Copy out the stretch of lines from the one containing "Task: Click Edit Properties button" through the one containing "pyautogui.click(x=232, y=125)", requests included, and shift every coordinate in the answers by adding 43 to it. Omit the pictures.

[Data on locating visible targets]
^^^^^^^^^^^^^^^^
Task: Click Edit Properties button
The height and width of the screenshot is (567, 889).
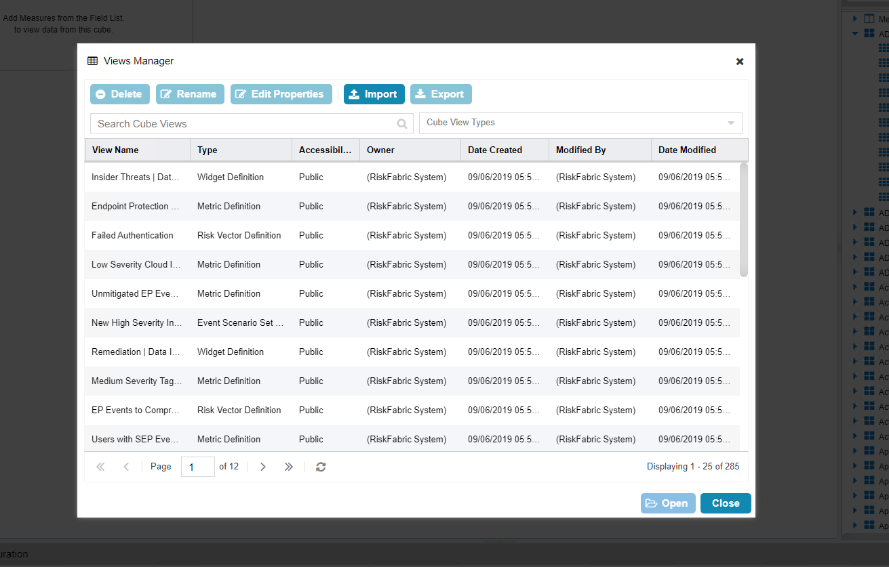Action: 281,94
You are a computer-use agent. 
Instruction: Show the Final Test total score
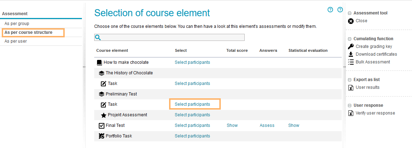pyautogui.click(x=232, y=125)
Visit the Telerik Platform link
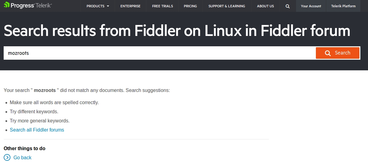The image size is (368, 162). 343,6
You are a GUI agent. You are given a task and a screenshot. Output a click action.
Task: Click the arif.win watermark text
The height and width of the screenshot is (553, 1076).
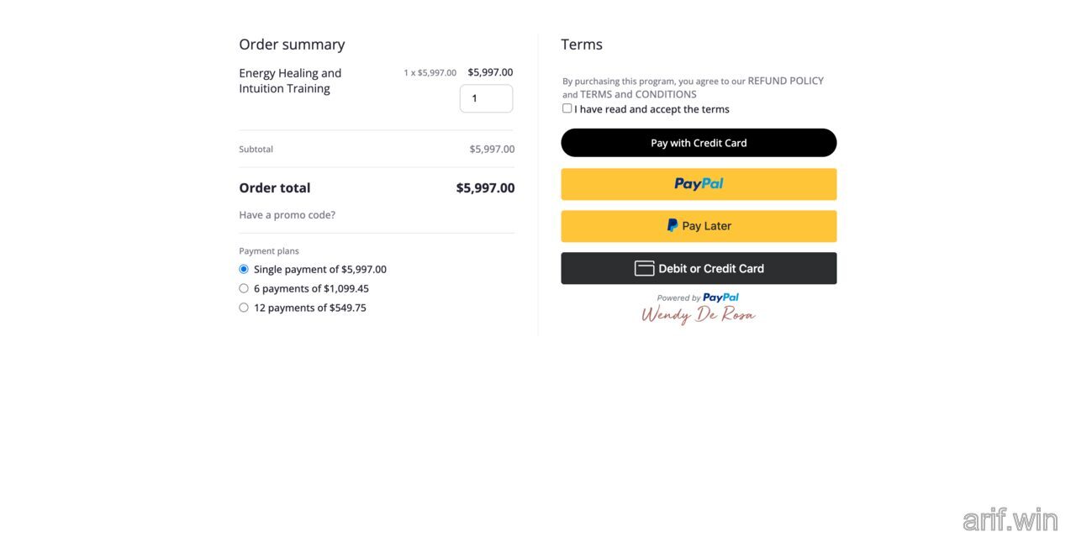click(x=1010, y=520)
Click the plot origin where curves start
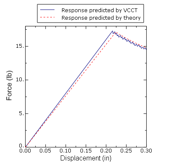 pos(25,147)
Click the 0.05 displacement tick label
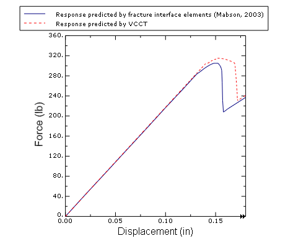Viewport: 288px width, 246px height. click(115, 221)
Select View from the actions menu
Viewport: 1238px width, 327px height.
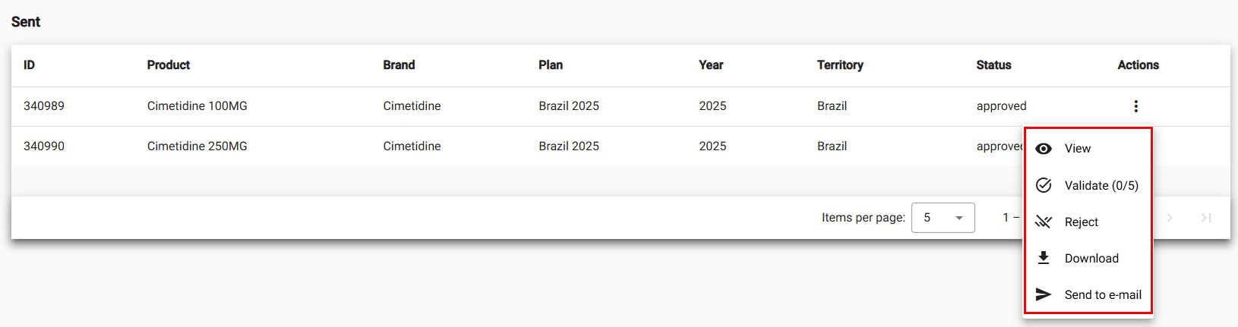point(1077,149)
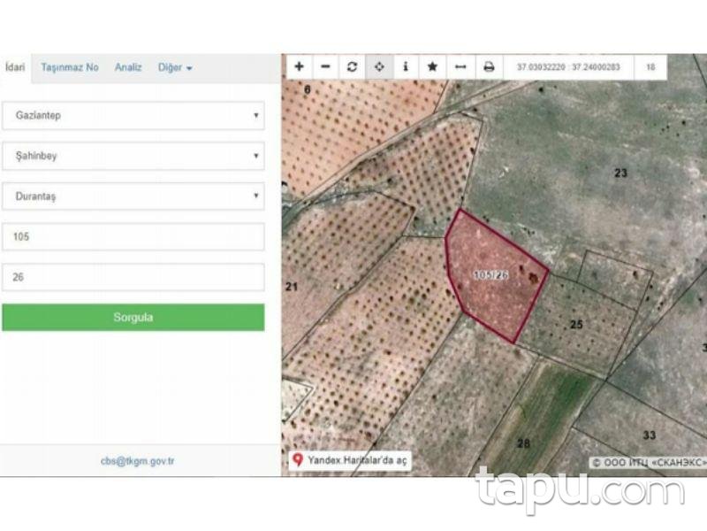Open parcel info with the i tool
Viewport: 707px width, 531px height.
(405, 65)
^^^^^^^^^^^^^^^^
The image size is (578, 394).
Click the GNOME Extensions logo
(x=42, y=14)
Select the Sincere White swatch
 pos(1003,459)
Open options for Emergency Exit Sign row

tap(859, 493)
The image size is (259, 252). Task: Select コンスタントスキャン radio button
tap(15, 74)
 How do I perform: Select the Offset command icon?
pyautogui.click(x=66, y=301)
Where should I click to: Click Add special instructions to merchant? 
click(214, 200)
^^^^^^^^^^^^^^^^
*Solved problem*
Task: Click Edit Properties button
The height and width of the screenshot is (567, 889).
Action: 324,137
You are a computer-use agent. 
Instruction: Show the Final Test total score
pyautogui.click(x=275, y=168)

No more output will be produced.